Saito's eyebrows rose. "The Ice Tribe. That's not something you see every day."
Something about the way Saito said that made Percy feel one-of-a-kind.
Saito frowned, petting Percy's head in a matter that was almost affectionate. "If I'm to understand correctly, your people have been at war with the Flame Tribe for over five years now, correct?"
"Yes."
Saito's eyes softened. "That must have been a nightmare for you. I'm so sorry."
No outsider—not Queen Mozu or Beruka or Lady Camilla or even Ophelia—ever told him that before. He didn't think anyone not already part of the Ice Tribe could care about them enough to express sympathy. "Thanks… but I'm alright." Percy forced a smile. "I had my pops, and lots of nice folks looking after me."
"It warms me to hear that. It's good to be surrounded by friends in trying times." Saito nodded, tension leaving his face. "Percy, I like you. I think we'd make splendid friends. Do you agree?"
Percy leaned forward, nodded eagerly. Yes—Saito was nice, and Percy wanted a friend so very, very badly.
"Wonderful. I like making friends, it helps things run smoothly. It's what my unit is for: to make sure everyone follows the rules so Kameiwa can remain as peaceful as possible."
"So, you… maintain order?
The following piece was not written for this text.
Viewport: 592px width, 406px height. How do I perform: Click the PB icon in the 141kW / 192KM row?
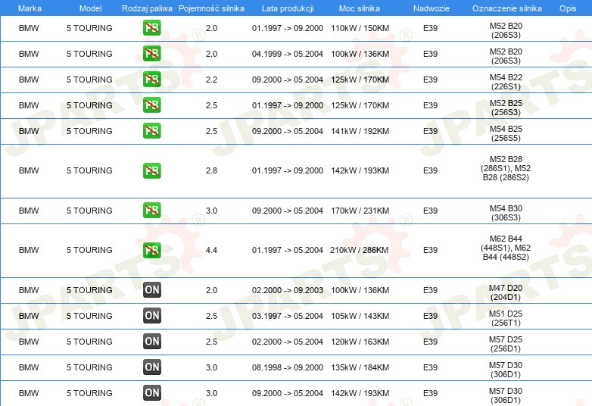152,131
A-and justice?"
Saito smiled serenely. "Most definitely. I can tell you're the sort who values justice, because I am as well. It's why we enforce our rules here at Kameiwa."
"Rules?"
"Ah, yes. The rules. It's simple: just work hard, listen to everything the guards order you to do, and don't cause trouble. Do that, and I'm sure your 15-year sentence will go by in a flash."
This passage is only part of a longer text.